### [To do]
State the count of lines in this material that hold the string "computer" and add nothing.

### [Data shown]
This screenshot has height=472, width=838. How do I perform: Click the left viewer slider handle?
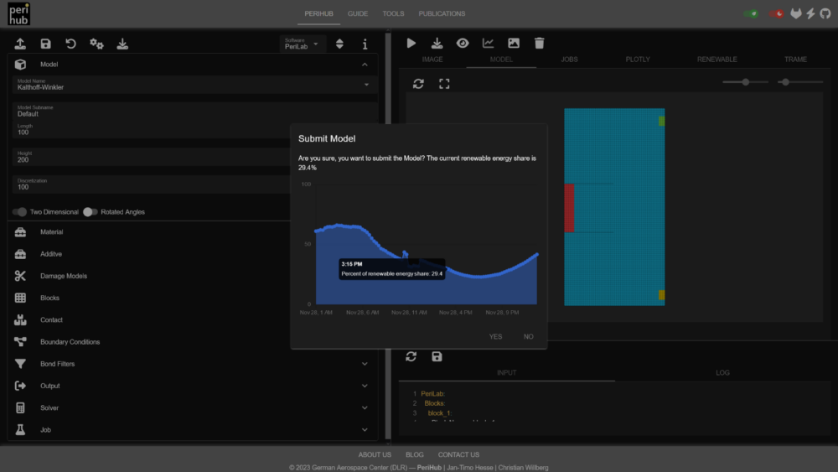pos(744,82)
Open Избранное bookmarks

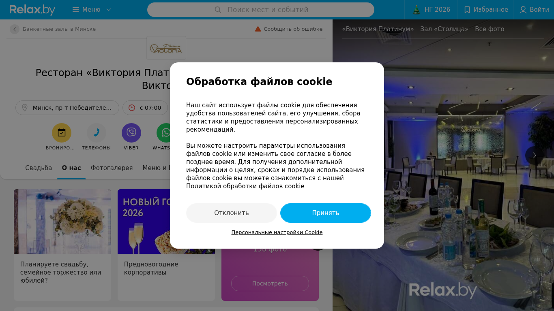point(486,10)
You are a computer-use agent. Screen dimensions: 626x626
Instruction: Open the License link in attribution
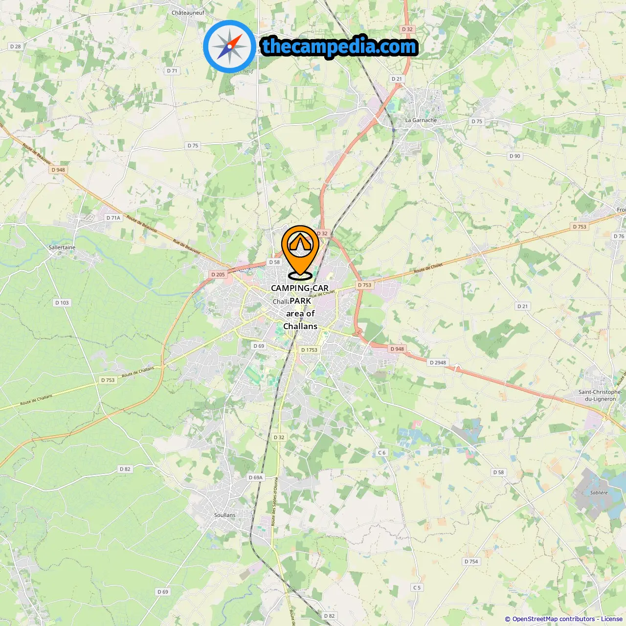[x=612, y=619]
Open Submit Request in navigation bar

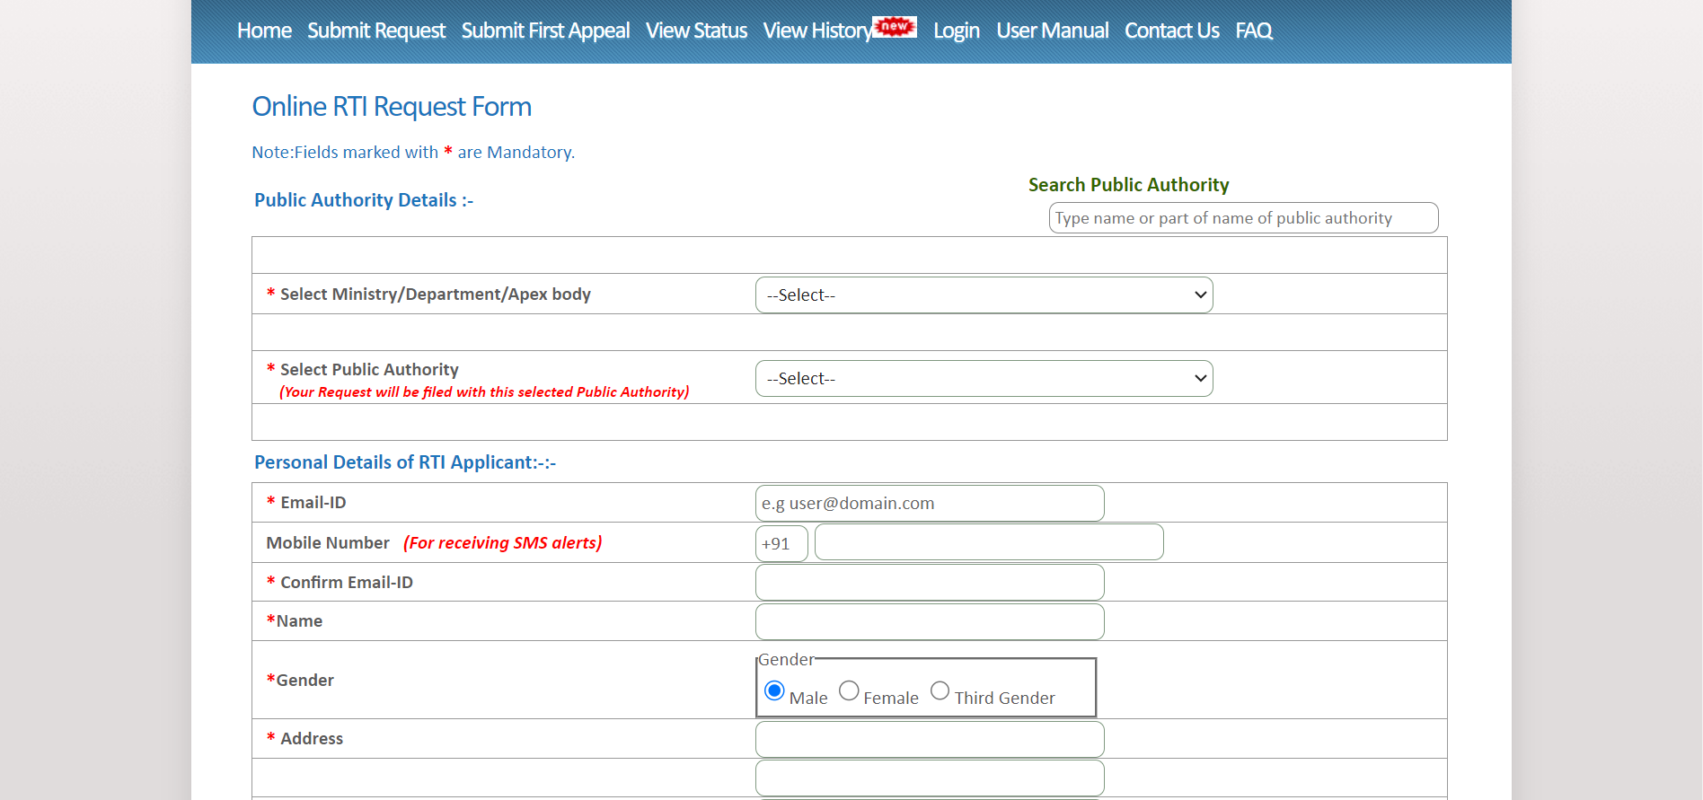pos(376,31)
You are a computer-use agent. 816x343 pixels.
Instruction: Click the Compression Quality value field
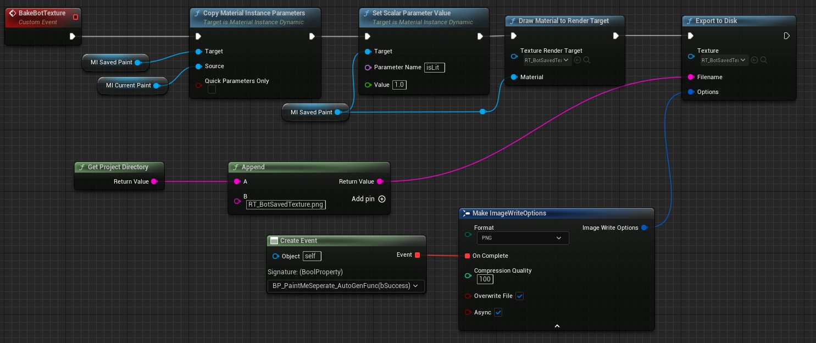click(x=485, y=279)
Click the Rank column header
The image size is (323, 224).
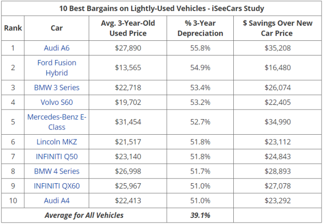[x=13, y=28]
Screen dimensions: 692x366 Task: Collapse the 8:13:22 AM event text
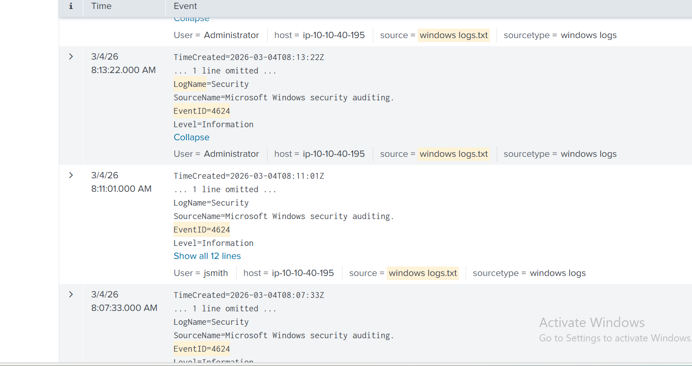point(191,138)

### [Response box]
2